Now that the banks have found structural ways around some of the bad debt (buy up another bank, transfer all the bad debts to the newly purchased bank, and then let it go to the wall, which seems the banking equivalent of the Lloyds re-insurance scandal of the 80's) how will the regulators deal with this?

Well.... Richard Wright has died.
I'm still shitting blood.
Life ain't fun really, excepting for love that is. Thank the gods for love.
 

Date: 2008-09-18 09:59 pm (UTC)
From: [identity profile] johnny9fingers.livejournal.com
Nowt changed since my previous comment: Keynes ran our war economy - the manufacturing parts prospered but after the war the govt. found a small difficulty in meeting the costs of industrial production and had to call upon loans from the Americans, who were strangely in a better shape after FDR's economic policies. Weird that. Labour, focus, and investment were diverted, but the US had a certain....capacity that geared up to meet a new demand. War economies are however very different, as you point out.
I'd say decisions about policy should be made according to circumstances: for example, going to war against uncle Adolph seems rather a better move than going to war against Saddam. But that could be hindsight. However that doesn't mean going to war is always wrong or always right: a policy of war is not necessarily always a good thing.
Any system with more than three variables is inherently unpredictable (according to Chaos theory amongst others). The world economy is inherently unpredictable. But you are right, I feel, in assuming that certain forms of conduct are essential in such circumstances: we just disagree on what those particular forms of conduct should be.
I favour regulation and sound auditing, and when the market appears not to work, intervention of one kind or another. The nature of that intervention is of course debatable. I certainly don't feel that bailing out investment banks is necessarily a good thing: but also I think that allowing the economy to go 'tits up' without first trying to stabilise it would be a dereliction of good government, which is something the taxpayers vote governments in for in the first place.
Philosophy, alas, has limitations imposed by a non-philosophically inclined world. Just as logic has limits when dealing with the non-logical.
As for Barclay's....they'll end up with some good properties. But Morgan Stanley and Goldman's may yet lose their independence much like Lehman Bros.
Regulators hardly limited the market at all before the crash; now it looks like that will change: short-selling has been forbidden in the UK. Possibly bad for our economy, but it may be banned elsewhere too: so Goldman's and Morgan's may yet survive.
The entire Russian stock market has been closed for two days. That seems like a regulatory decision. And whether one agrees with it or not philosophically it's happened nevertheless.

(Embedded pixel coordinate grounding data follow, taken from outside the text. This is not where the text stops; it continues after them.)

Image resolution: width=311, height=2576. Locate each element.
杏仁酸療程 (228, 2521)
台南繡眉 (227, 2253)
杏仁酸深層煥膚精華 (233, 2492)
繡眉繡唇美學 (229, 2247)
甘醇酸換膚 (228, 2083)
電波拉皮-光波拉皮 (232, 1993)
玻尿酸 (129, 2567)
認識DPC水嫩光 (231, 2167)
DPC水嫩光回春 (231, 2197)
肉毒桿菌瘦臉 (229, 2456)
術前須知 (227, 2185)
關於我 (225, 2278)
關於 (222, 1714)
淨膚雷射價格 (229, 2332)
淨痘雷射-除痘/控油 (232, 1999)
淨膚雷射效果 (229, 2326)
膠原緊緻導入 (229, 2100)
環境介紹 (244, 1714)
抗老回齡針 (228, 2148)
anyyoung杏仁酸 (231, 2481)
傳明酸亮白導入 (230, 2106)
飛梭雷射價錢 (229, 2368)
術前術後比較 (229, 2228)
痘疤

More Champagne....I'm getting sober, which I could do with avoiding.

Date: 2008-09-18 10:27 pm (UTC)
From: [identity profile] towith.livejournal.com
So many incomplete-thoughts.

What's that old cliche about insanity. Doing the same thing over and over and expecting different results. Who would think people born into governmental systems would end up voting in them. That hemorrhaging money into entangling alliances seems like a good idea while it is policy. And for those who dare disagree?

"whether one agrees with it or not philosophically it's happened nevertheless."

Brought swiftly into line without argument.